Go gives you two different ways to walk through a string, and they look almost identical until you put a name like José or an emoji like in the data. One iteration mode hands you raw bytes; the other decodes UTF-8 and hands you whole characters. Picking the wrong one is the source of most string bugs in Go, and the fix usually changes one line. This lesson covers both modes, the byte-index gotcha that trips up everyone the first time, and how to do the common tasks (counting characters, reversing, taking the first N characters) correctly.

Two Loops, Two Different Things

The setup is simple. A Go string is a read-only sequence of bytes, and those bytes happen to be UTF-8 encoded text. A rune represents a Unicode code point, and UTF-8 packs a single code point into one, two, three, or four bytes, which is why len(s) measures bytes rather than characters.

The two iteration styles are:

For an ASCII string, byte and character line up one to one, so the loop above looks fine. Now compare it with the range form on the same value:

Same output, different machinery. The byte loop reads one byte at a time. The range loop decodes UTF-8 and yields a rune for each character. With an ASCII-only string the two are indistinguishable, which is why the difference is so easy to miss.

The difference shows up the moment a non-ASCII character appears. The string "José" has four characters, but é takes two bytes in UTF-8 (0xC3 0xA9), so the byte length is 5, not 4. The two loops now disagree.

The byte loop runs 5 times, one per byte, and hands back two raw bytes (195 and 169) for the é. The range loop runs 4 times and yields the é as a single rune. Same string, same data in memory, two different views of it.

The range loop is what most code wants when it's working with text. The byte loop is what you want when you're working with bytes (parsing a wire protocol, scanning for an ASCII delimiter, computing a checksum).

Byte Iteration With an Index

Byte iteration uses a classic C-style for loop. Each step pulls one byte out of the string with the index operator s[i]. The type of s[i] is byte, which is just an alias for uint8.

A few things to note:

  • len(code) is the byte length, which is what you want for this loop.
  • code[i] returns a byte, not a rune. With %c it still prints as a character because every byte under 128 is a valid one-byte UTF-8 sequence and matches the ASCII character.
  • For an all-ASCII string this loop visits each character exactly once.

The byte loop is the right tool for byte-oriented work. Parsing a product code that's guaranteed to be ASCII, checking that a string starts with "SKU-", computing a hash byte by byte, all of these are byte work. The loop is straightforward, allocates nothing, and runs in O(n) where n is the byte length.
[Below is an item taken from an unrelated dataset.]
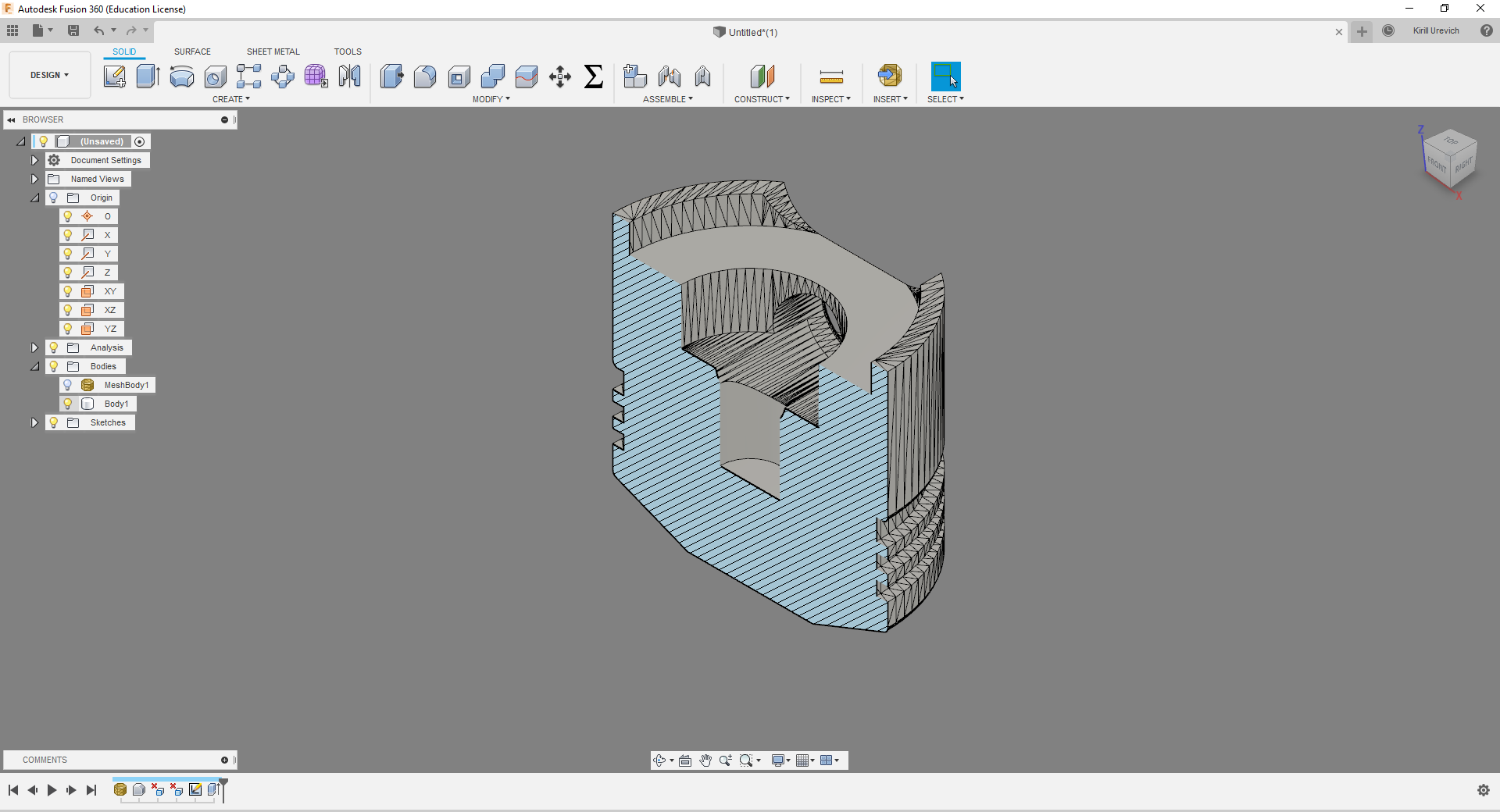The image size is (1500, 812).
Task: Toggle visibility bulb for MeshBody1
Action: tap(68, 385)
The problem starts when the data isn't all ASCII and you forget. The byte loop will happily walk through "José" and give you the bytes 74, 111, 115, 195, 169. If your code treats each of those as a character, you'll print garbage for the last two and you'll think the string has 5 characters when it has 4.

Rune Iteration With Range

The for ... range form over a string is rune-aware. The Go specification defines this specifically: ranging over a string decodes UTF-8 one code point at a time and yields the byte index of where that code point starts together with the rune itself.

Look at the index column. It runs 0, 1, 2, ... 15, then jumps to 18, then 21, then 24, then 27. The star takes three bytes in UTF-8 (0xE2 0xAD 0x90), so each successive star's starting byte is three positions later than the last.

This is the part that surprises everyone the first time. The i in for i, r := range s is not a sequential 0-based character counter. It is the byte offset of the first byte of the current rune. For an ASCII-only string the two are the same number, which is exactly why the bug is hard to find by accident.

Why does Go work this way? Because the byte index is the only thing that's safe to use as a substring boundary. If you have the rune at index 15 and you want everything before it, you can write review[:15]. If i were a character count, you couldn't slice with it at all without re-walking the string.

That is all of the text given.